Gewandelt wandeln
«Mein Gott, nimm mich nicht fort aus meiner Tage Mitte! Deine Jahre währen durch alle Geschlechter. Vor Zeiten hast Du die Erde gegründet und die Himmel sind das Werk Deiner Hände. Sie werden vergehen – Du aber bleibst, wie ein Kleid werden sie alle zerfallen. Du wechselst sie wie ein Gewand, sie wandeln sich. Du aber bist und Deine Jahre enden niemals. Die Kinder Deiner Knechte werden sicher wohnen, ihr Geschlecht wird vor Deinem Antlitz bestehen.» (Ps 102,25–28, Münsterschwarzacher Psalter)

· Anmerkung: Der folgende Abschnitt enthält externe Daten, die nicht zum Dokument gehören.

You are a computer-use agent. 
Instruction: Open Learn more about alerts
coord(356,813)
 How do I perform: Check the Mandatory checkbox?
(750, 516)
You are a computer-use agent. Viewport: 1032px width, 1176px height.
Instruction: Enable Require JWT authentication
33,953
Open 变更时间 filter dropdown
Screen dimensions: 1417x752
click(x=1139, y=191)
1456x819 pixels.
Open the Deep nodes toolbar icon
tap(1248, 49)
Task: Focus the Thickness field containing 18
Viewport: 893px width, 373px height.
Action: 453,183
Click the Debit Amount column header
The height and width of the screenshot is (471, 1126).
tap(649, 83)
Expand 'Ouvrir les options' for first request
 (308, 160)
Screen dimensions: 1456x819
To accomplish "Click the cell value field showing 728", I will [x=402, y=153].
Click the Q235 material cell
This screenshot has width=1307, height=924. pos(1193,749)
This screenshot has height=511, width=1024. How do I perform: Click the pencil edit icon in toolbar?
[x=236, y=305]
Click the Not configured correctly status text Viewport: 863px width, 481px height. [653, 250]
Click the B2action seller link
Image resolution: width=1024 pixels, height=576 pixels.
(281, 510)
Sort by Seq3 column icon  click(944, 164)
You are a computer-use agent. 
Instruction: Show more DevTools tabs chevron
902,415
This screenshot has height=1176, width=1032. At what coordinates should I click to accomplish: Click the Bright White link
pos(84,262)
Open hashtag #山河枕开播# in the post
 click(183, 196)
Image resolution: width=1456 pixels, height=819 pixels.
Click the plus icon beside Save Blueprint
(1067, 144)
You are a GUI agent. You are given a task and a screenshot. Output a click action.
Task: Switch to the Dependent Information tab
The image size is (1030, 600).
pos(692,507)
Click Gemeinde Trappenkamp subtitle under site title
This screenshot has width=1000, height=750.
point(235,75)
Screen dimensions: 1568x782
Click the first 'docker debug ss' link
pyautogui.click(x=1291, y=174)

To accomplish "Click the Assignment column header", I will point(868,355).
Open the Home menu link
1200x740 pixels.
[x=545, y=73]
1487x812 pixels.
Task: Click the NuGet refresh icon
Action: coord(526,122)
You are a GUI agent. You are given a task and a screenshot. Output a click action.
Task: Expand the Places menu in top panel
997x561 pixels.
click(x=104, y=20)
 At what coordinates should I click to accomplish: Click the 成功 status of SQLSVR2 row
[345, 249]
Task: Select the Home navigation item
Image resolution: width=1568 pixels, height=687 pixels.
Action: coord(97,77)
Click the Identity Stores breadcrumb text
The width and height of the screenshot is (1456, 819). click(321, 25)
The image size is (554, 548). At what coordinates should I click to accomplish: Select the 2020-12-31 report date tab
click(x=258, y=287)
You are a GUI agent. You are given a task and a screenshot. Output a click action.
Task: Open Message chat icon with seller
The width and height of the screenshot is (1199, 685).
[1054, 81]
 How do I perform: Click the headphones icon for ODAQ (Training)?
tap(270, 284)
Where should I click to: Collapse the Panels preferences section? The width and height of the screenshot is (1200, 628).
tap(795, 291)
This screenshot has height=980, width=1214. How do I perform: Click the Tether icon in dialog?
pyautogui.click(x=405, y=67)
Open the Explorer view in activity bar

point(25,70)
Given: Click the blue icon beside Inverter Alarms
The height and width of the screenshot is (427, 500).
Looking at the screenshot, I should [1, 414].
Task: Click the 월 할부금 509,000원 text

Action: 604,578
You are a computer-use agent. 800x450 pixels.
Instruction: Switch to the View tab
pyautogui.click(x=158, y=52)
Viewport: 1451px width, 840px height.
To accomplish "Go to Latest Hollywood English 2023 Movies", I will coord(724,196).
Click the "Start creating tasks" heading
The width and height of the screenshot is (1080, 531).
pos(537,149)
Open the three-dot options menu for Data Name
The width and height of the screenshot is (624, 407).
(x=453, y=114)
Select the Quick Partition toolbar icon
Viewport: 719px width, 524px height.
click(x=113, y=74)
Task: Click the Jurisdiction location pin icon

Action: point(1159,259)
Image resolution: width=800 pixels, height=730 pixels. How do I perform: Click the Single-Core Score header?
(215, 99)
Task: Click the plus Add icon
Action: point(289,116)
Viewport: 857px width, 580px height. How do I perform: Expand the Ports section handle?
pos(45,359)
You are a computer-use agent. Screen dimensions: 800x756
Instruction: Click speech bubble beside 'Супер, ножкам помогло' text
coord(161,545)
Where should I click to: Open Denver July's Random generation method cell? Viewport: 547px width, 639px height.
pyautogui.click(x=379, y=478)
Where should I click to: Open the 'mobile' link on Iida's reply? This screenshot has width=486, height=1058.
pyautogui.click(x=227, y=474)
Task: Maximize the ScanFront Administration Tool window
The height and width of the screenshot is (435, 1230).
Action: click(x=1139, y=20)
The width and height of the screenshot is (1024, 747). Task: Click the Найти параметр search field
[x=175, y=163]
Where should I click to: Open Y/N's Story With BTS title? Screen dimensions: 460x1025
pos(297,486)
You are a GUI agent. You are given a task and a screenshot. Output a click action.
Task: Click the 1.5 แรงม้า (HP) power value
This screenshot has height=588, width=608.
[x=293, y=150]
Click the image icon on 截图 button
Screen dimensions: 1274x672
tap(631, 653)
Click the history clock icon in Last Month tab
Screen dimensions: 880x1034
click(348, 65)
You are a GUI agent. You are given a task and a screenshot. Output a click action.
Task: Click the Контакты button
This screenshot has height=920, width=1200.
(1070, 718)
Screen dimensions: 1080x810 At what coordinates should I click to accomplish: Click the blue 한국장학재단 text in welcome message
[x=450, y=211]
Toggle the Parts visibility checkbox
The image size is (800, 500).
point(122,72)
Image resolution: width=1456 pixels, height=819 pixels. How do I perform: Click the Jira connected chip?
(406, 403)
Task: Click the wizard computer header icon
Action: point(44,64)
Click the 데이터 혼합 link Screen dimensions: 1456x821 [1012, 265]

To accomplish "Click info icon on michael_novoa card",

Der Psalm 102 ist ein verzweifelter Anruf eines frommen Beters, der sich seiner Endlichkeit bewusst wird. Die oben genannten letzten Zeilen des Psalms zeigen verdichtet, wie innig dieses Gebet vor den Herrn gebracht wird und wie sich Verzweiflung und Zuversicht vermischen. Ein Satz, der mich persönlich im Gebet – im monastischen Stundengebet wird Ps 102 donnerstags in der Komplet gebetet – immer wieder fasziniert, ist: «Du wechselst sie wie ein Gewand, sie wandeln sich.» Daraus spricht die Hingabe an die unendliche Allmacht Gottes: Die ganze Schöpfung, Himmel und Erde, sind sein Gewand, in das er sich hüllt, das er aber auch nach seinem Gutdünken wechseln kann. Wenn er das Gewand wechselt, hat die Schöpfung, und damit wir alle, die beiden Optionen, entweder wie ein altes, abgetragenes Kleid zu zerfallen, oder aber sich mit ihm wieder zu wandeln. Gott ist das Beständige, das Gewand, die Schöpfung, wir, sind dem steten Wechsel unterworfen. Das Vertrauen darauf, dass das uns gelingt, drückt der Beter im letzten Satz aus, denn die Nachfahren werden bestehen.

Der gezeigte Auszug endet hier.